2013 Triathlete Buyer’s Guide: Run Compression
Five run compression garments from the 2013 Triathlete Buyer's Guide.
Heading out the door? Read this article on the new Outside+ app available now on iOS devices for members! Download the app.
The 2013 Triathlete Buyer’s Guide magazine is out on newsstands now (and check out the digital version), and we’re giving you a sneak peek right here. Check out the run compression section from the guide below and check back to Triathlete.com for more Buyer’s Guide content.
CW-X Pro Tight
The draw: Moderate support, plenty of flex to run
The crisscross webbing on these training tights helps cradle and stabilize key muscles and joints during long runs. Our tester wore them through a full marathon race and noticed a real difference—they subtly lifted and compressed muscles from the hip to the calf without chafing or creating any hotspots.

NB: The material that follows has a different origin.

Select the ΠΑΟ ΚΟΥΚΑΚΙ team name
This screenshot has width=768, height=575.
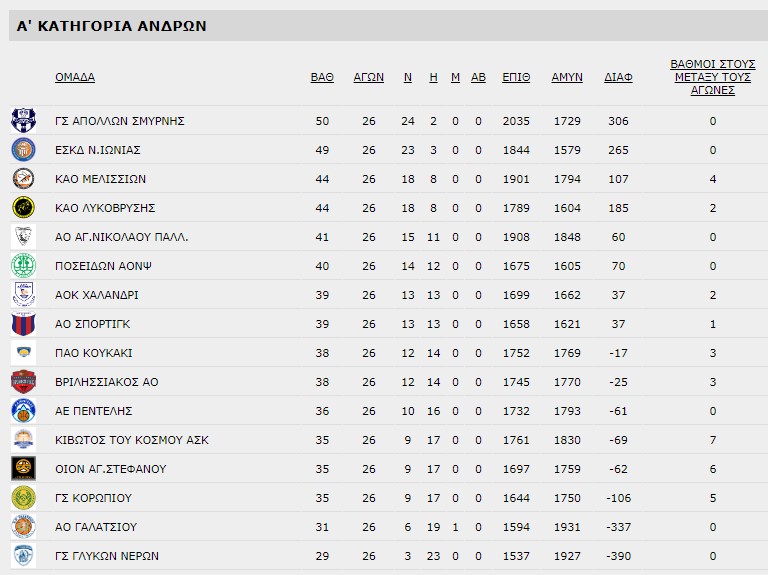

RELATED: How Compression Apparel Works
Zoot Recovery 2.0 CRx Tight
The draw: Sturdy recovery-only tights
These post-workout/race tights feature reinforced compression patches over the quads, hamstrings and calves for a targeted recovery effect. These tights are longer than others, covering half of the foot, which creates a snug, wrapping feel. They are more difficult to get on and off due to the longer leg, but not so much to deter use. The long leg catches at the heel so there’s no harsh elastic ring around the ankle when you take them off.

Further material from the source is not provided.